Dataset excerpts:

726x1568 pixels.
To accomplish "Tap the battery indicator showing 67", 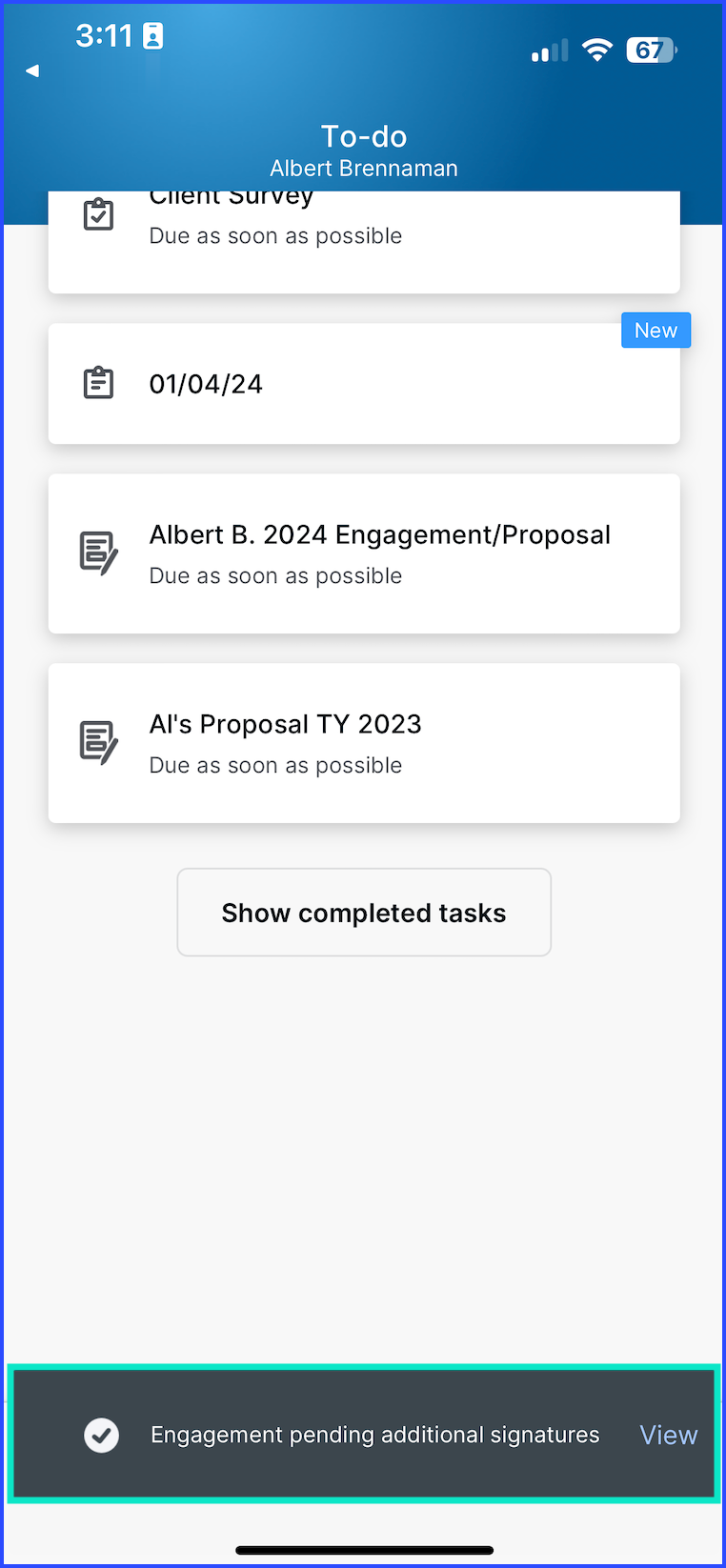I will click(x=652, y=50).
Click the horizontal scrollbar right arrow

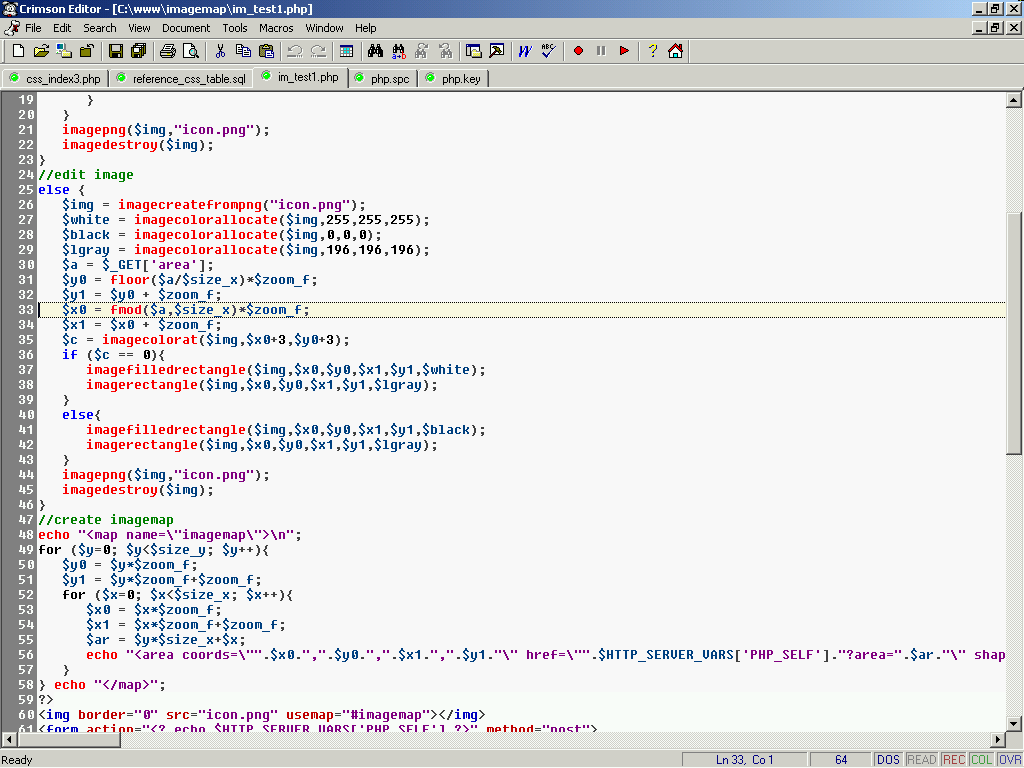[997, 739]
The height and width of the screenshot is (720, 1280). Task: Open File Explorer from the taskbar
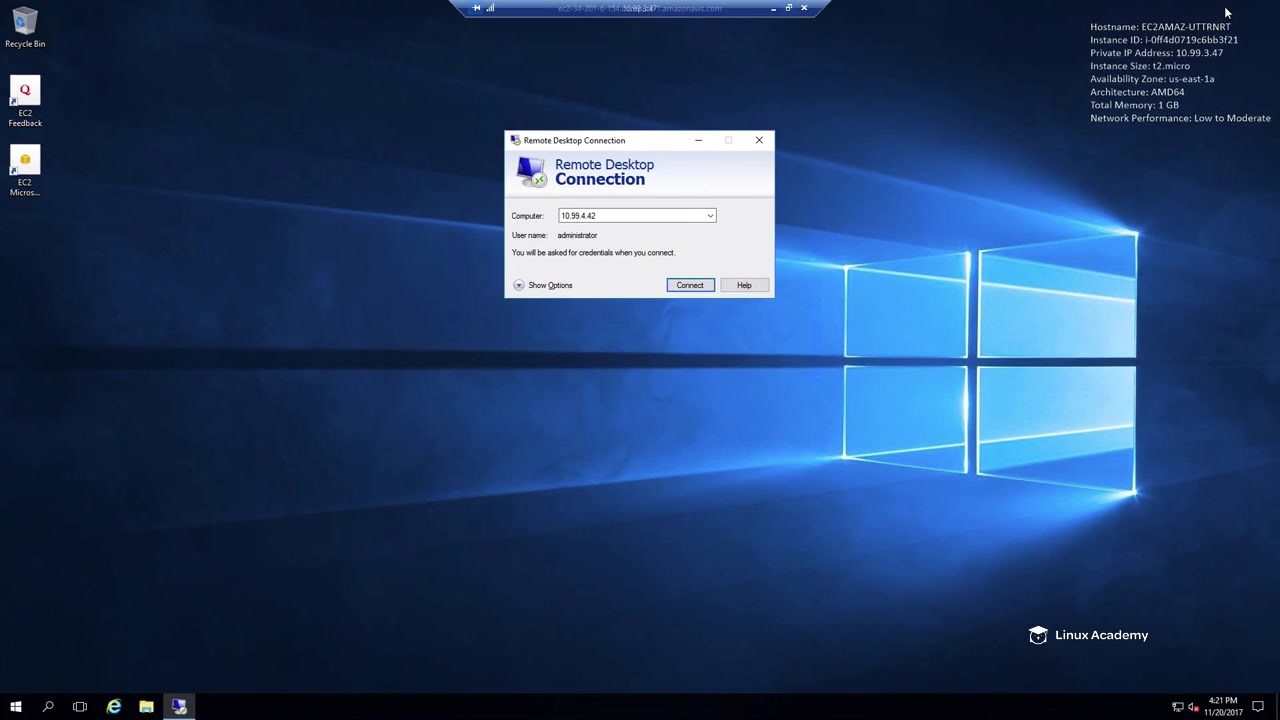pos(146,707)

WHAT YOU SHOULD DO.
Write the lines from the line containing "Click the horizontal scrollbar right arrow" through the last line of the data out again exactly, and only those lines; pictures stay out.

TASK OUTPUT.
Click the horizontal scrollbar right arrow

[997, 739]
The height and width of the screenshot is (720, 1280). Task: Open File Explorer from the taskbar
pos(146,707)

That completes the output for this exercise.